CT scans of the maxillary sinus region were performed before treatment (T0) and at 3 months (T1) and at least 1 year (T2) after sinus augmentation. The mean period between T1 and T2 was 23 months (range 9–44 months) ( Table 1 ). All scans were carried out using single detectable CT (Xvigor, Toshiba, Tokyo, Japan) or 64 multi-detectable CT (Aquillon, Toshiba, Tokyo, Japan) at Niigata University Medical and Dental Hospital. CT data were acquired by taking a 1.0 mm slice thickness, 0.5 mm slice interval and 1.5 helical pitch (Xvigor) or 0.5 mm slice thickness, 0.3 mm slice interval and 21 helical pitch (Aquillon), using 120 kVp and 100 mA, respectively.
Volumetric measurement of the augmented bone was obtained from DICOM data of CT scans using Real INTAGE (Cybernet Systems Co., Ltd, Tokyo, Japan) ( Fig. 1 ). Initially, DICOM data were transformed into isotropic voxel size and the bone was identified if voxel data were over 50 Hounsfield units (HU). 3D images of the maxilla were constructed from DICOM data at T0, T1, and T2 and the coordinates of these images were adjusted and unified by superposition of four anatomical landmarks: anterior nasal spine (ANS), posterior nasal spine (PNS), and the lowest points of the pterygoid process on both sides. These images were cut to the same desired region of interest (ROI) involving the maxillary sinus. 27 CT images in 9 patients were analysed and 33 ROI images of 11 sinuses were obtained.
Using the 3D digital subtraction technique, the ROI images at T0 were logically subtracted from those at T1 and T2 and the augmented bone images at T1 and T2 were extracted three-dimensionally. Colour mapping of the images according to the classification described by Misch was applied to evaluate bone quality. In this classification, bone density was determined using Hounsfield units of CT data as follows: D1 >1250 HU; D2 850–1250 HU; D3 350–850 HU; D4 150–350 HU; and D5 50–150 HU.
The augmented bone volumes at T1 and T2 were calculated from the voxel number of the extracted images. The measurements were repeated three times by the same researcher and the mean values were employed as individual data. The bone volume changes were calculated from the measured bone volumes at T1 and T2.
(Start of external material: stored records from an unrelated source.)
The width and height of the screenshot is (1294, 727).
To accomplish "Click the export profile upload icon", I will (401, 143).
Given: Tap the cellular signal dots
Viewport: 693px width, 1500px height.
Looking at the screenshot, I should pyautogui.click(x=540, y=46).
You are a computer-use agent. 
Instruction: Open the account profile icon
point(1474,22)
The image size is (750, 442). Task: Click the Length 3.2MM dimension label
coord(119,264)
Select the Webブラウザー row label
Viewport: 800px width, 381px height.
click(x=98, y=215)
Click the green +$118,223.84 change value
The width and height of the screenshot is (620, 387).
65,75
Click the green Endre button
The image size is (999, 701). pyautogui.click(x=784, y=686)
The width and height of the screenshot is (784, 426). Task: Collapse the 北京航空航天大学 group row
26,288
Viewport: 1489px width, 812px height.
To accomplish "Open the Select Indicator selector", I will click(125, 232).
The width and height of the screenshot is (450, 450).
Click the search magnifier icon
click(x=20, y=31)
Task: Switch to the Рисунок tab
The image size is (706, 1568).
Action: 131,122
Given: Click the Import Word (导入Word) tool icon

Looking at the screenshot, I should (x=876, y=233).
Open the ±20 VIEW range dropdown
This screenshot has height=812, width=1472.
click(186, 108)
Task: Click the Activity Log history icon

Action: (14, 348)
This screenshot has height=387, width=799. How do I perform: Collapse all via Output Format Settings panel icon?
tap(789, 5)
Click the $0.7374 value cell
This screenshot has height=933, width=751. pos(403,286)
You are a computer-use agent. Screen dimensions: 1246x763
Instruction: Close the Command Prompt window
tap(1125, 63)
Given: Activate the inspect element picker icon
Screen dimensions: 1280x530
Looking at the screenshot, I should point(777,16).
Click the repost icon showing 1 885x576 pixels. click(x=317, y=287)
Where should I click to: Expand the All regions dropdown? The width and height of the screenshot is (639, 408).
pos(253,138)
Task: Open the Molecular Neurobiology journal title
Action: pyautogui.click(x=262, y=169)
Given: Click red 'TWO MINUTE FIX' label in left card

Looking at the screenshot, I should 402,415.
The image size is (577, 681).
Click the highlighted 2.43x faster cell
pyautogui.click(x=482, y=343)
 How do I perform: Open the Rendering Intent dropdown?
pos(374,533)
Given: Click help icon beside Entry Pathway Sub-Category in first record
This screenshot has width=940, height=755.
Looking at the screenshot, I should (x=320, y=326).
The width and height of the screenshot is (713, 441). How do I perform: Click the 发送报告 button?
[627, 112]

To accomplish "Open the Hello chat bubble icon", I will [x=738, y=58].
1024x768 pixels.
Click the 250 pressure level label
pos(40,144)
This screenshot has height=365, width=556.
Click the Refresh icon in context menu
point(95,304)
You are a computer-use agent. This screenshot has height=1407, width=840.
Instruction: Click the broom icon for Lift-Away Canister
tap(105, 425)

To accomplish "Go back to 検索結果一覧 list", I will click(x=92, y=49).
The significance of statistical differences between the augmented bone volumes of 11 sinuses at T1 and T2 was assessed by the paired t -test because normal distributions of bone volumes were confirmed by the Shapiro–Wilks test. The relation between volume change of the augmented bone and elapsed time was evaluated with Pearson’s correlation coefficient. All statistical analysis was carried out with the IBM SPSS Statistics Base 18 for Windows (SPSS, an IBM Company, Tokyo, Japan). A probability of <0.05 was regarded as statistically significant.
Augmented bone images
The images of augmented bone were clearly displayed and observed three-dimensionally, and comparison of identical cross-section images at T1 and T2 was useful for the alteration of components in the augmented bone ( Fig. 2 ). Some superficial resorption on the superior region of the augmented bone was observed in all cases at T2, though bone enlargement was observed in patient No. 2 because an area with lower density under 50 HU observed at T1 changed to dense bone at T2. In almost all cases, there was obvious qualitative improvement of augmented bone surfaces at T2 as indicated by colour changes compared with those at T1. No implant was exposed on the augmented bone surface.